Try this at home: Build your own AI career coach
Somewhere during our first career chat, o3 offered up a tantalizing possibility: It could build a prompt version of itself for me to copy and paste into the custom instructions of a project, so our strategy sessions could span conversations. I had it do that—and so can you.
Here’s how to set up your own prompt if you want to experiment with using an AI as a career coach.
Set your intentions
Before you start chatting, clarify what you’re hoping to get out of the exchange. A few possible goals:
- Reflect on where you are in your career and where you want to go
- Make a big decision (stay, quit, pivot, pitch)
- Break through a case of the professional blahs
- Build a roadmap that balances joy, money, and momentum
What to say to get started
Paste this text into a fresh chat window, being sure the model is set to o3:
You’re my career coach. Your job is to help me feel clearer, braver, and more grounded in my career decisions. You’ll do that by:
- Asking smart, clarifying questions before jumping into advice
- Helping me identify what I actually want, not just what sounds good
- Surfacing patterns and reframing self-doubt
- Offering solidarity when I feel lost, and structure when I feel scattered
Start by asking me about my current situation and what I want to explore.
Prompts that work well
- “What’s a sustainable version of ambition for me right now?”

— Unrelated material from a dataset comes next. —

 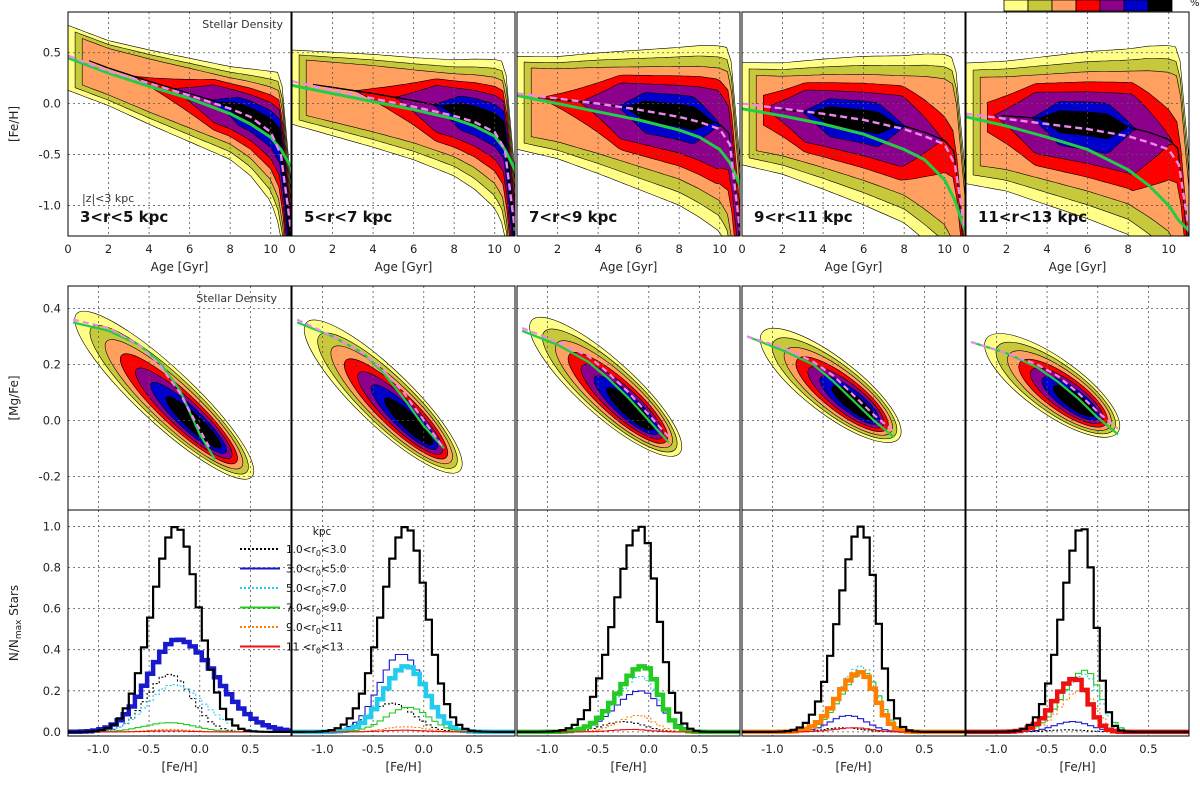 What do you see at coordinates (1102, 6) in the screenshot?
I see `colorbar: %` at bounding box center [1102, 6].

- “Can you help me build a roadmap based on what I’ve already done and loved?”
- “What’s a small experiment I can run to test this path without overcommitting?”

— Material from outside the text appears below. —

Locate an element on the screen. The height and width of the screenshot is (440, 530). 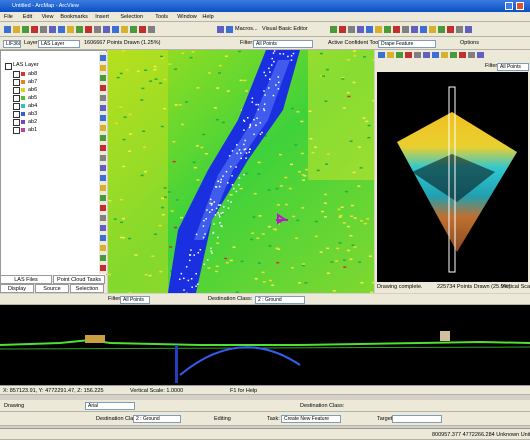
layer-name: ab7 is located at coordinates (33, 82).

- “What am I undervaluing in my current skill set?”
Optional extras (if you want the full experience)
Want to really nerd out? Ask your AI to:
- Track your mood and flag patterns
- Offer “solidarity snippets” when you’re stuck
- Log your wins so you can build a brag document
- Reframe your to-do list each Monday into a focused plan
- Ask you a reflection question every Friday
Hard-code your career coach
When you feel like the bot has enough context (and if it hasn’t already volunteered to dot this already), give it the following prompt:
Convert this conversation into a prompt I can paste into custom instructions of a project.
Copy the result and paste it into the custom instructions of a fresh project, and your o3 career coach will be ready to chat.
One caveat
Models like o3 are extremely helpful—but they will mirror your ambition, your doubt, and your assumptions back at you. That’s the magic and the trap. Don’t be afraid to argue with them. That’s where the real insight lives.